The router's protection against password brute force works for the device's external interfaces on HTTP (TCP/80), Telnet (TCP/23) and HTTPS (TCP/443), SSH, FTP protocols and on the Internet cloud side of the KeenDNS service.

This protection is enabled in the router by default. If someone enters incorrect login credentials 5 times within 3 minutes, his IP address will be blocked for 15 minutes.

This looks as follows:

  1. The intruder accesses the web interface of the router.

  2. He enters an incorrect login and password. Once the protection is triggered, the router's web interface stops responding to requests from the IP address from which the access was attempted.

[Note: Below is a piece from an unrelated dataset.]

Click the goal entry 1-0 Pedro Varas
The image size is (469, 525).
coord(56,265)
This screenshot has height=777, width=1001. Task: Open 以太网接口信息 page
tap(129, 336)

  3. The system log of the router shows the following entries:

    Oct 26 14:30:39 ndm Core::Scgi::Auth: authentication failed for user admin.
    Oct 26 14:30:43 ndm Core::Scgi::Auth: authentication failed for user test.
    Oct 26 14:30:47 ndm Core::Scgi::Auth: authentication failed for user user1.
    Oct 26 14:30:51 ndm Core::Scgi::Auth: authentication failed for user admin.
    Oct 26 14:30:52 ndm Netfilter::Util::Conntrack: flushed 7 IPv4 connections for 109.252.x.x.
    Oct 26 14:30:52 ndm Netfilter::Util::BfdManager: "Http": ban remote host 109.252.x.x for 15 minutes.
    Oct 26 14:45:52 ndm Netfilter::Util::BfdManager: "Http": unban remote host 109.252.x.x.

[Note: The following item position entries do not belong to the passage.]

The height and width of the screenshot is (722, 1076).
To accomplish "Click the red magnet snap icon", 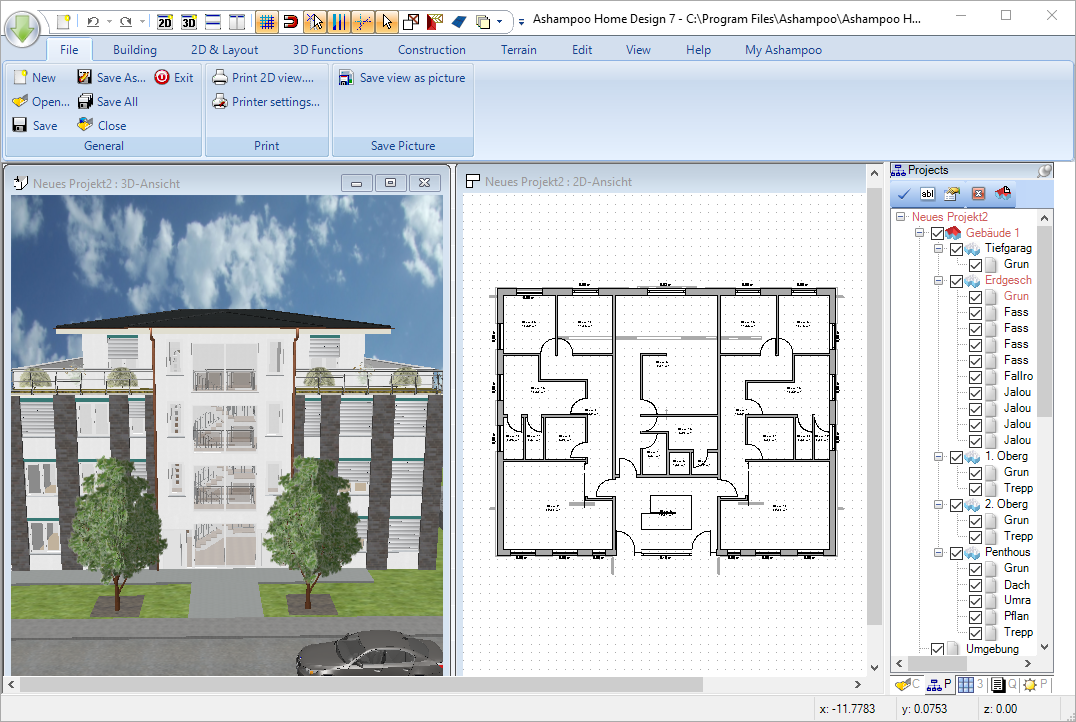I will point(290,20).
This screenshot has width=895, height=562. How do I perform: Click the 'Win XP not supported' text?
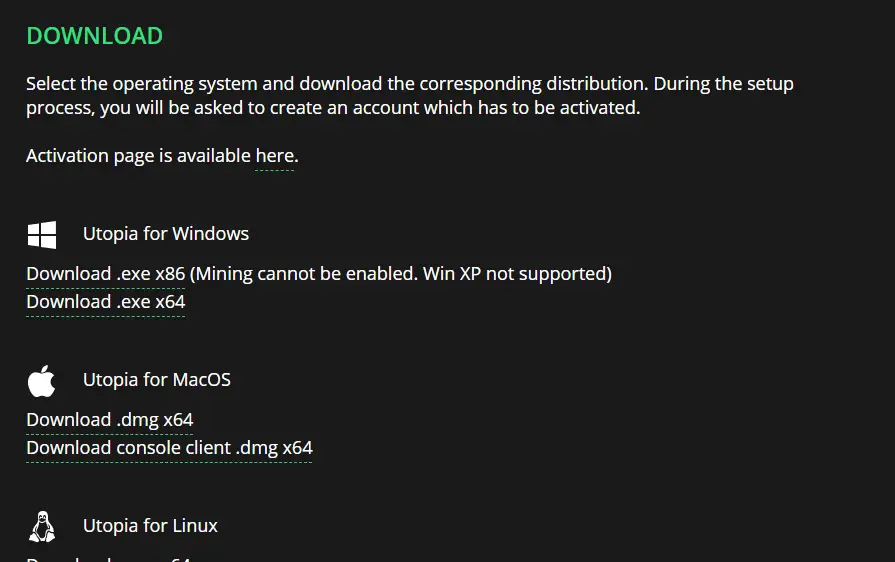point(514,274)
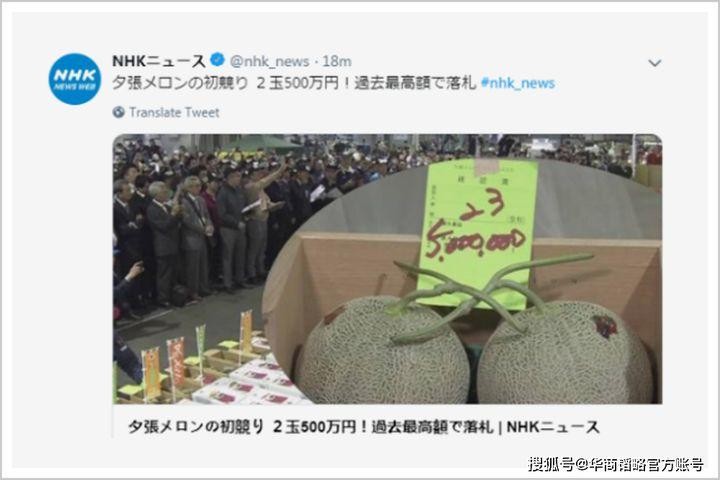Screen dimensions: 720x480
Task: Click the right Yubari melon in photo
Action: pyautogui.click(x=565, y=353)
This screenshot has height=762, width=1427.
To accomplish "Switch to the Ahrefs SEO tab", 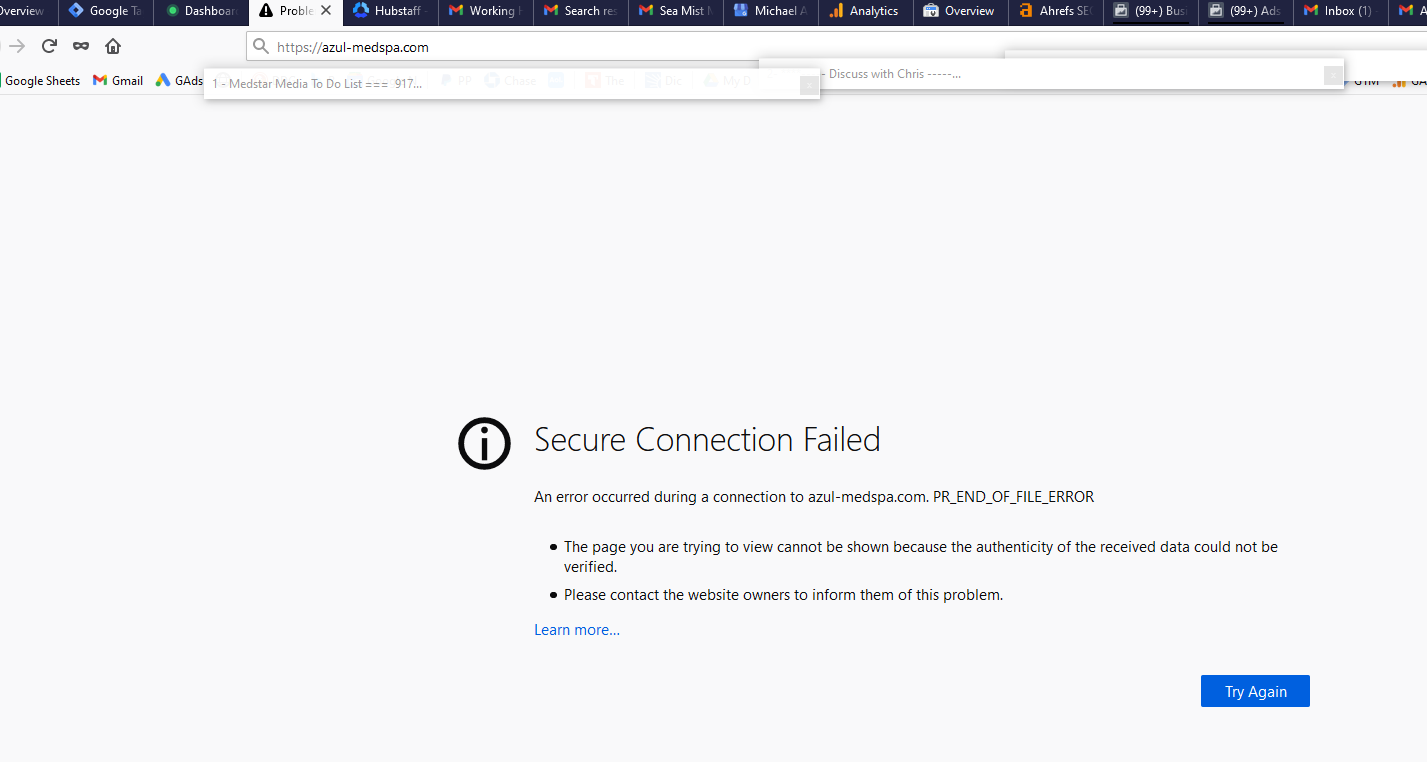I will pyautogui.click(x=1056, y=11).
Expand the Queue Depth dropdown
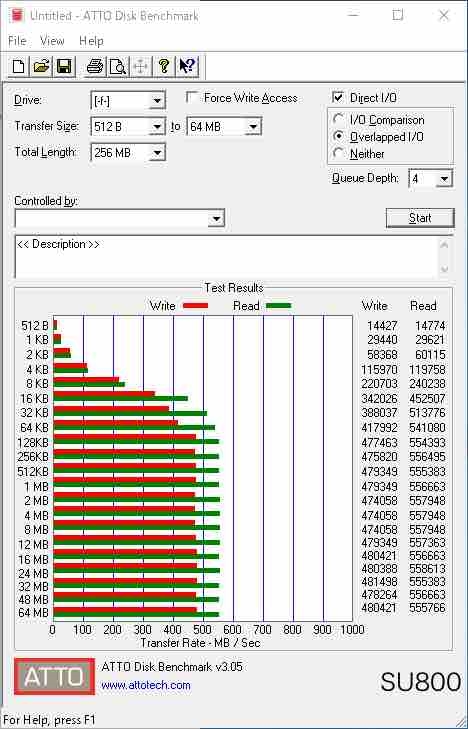Image resolution: width=468 pixels, height=729 pixels. pyautogui.click(x=431, y=179)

    This function can be controlled via the command-line interface (CLI) of the router. The syntax of the commands is the following:

    ip http lockout-policy {threshold} [{duration} [{observation-window}}]]
    
    ip telnet lockout-policy {threshold} [{duration} [{observation-window}}]]
    
    ip ssh lockout-policy {threshold} [{duration} [{observation-window}]]
    
    vpn-server lockout-policy {threshold} [{duration} [{observation-window}]]

    where:

    threshold — number of attempts to enter the incorrect password, possible values from 4 to 20 attempts (by default 5);

    duration — time in minutes for which the attacker's IP address is blocked, possible values from 1 to 60 minutes (by default 15 minutes);

    observation-window — period of time in minutes during which incorrect attempts must occur, after which the counter is reset, possible values from 1 to 10 minutes (by default 3 minutes).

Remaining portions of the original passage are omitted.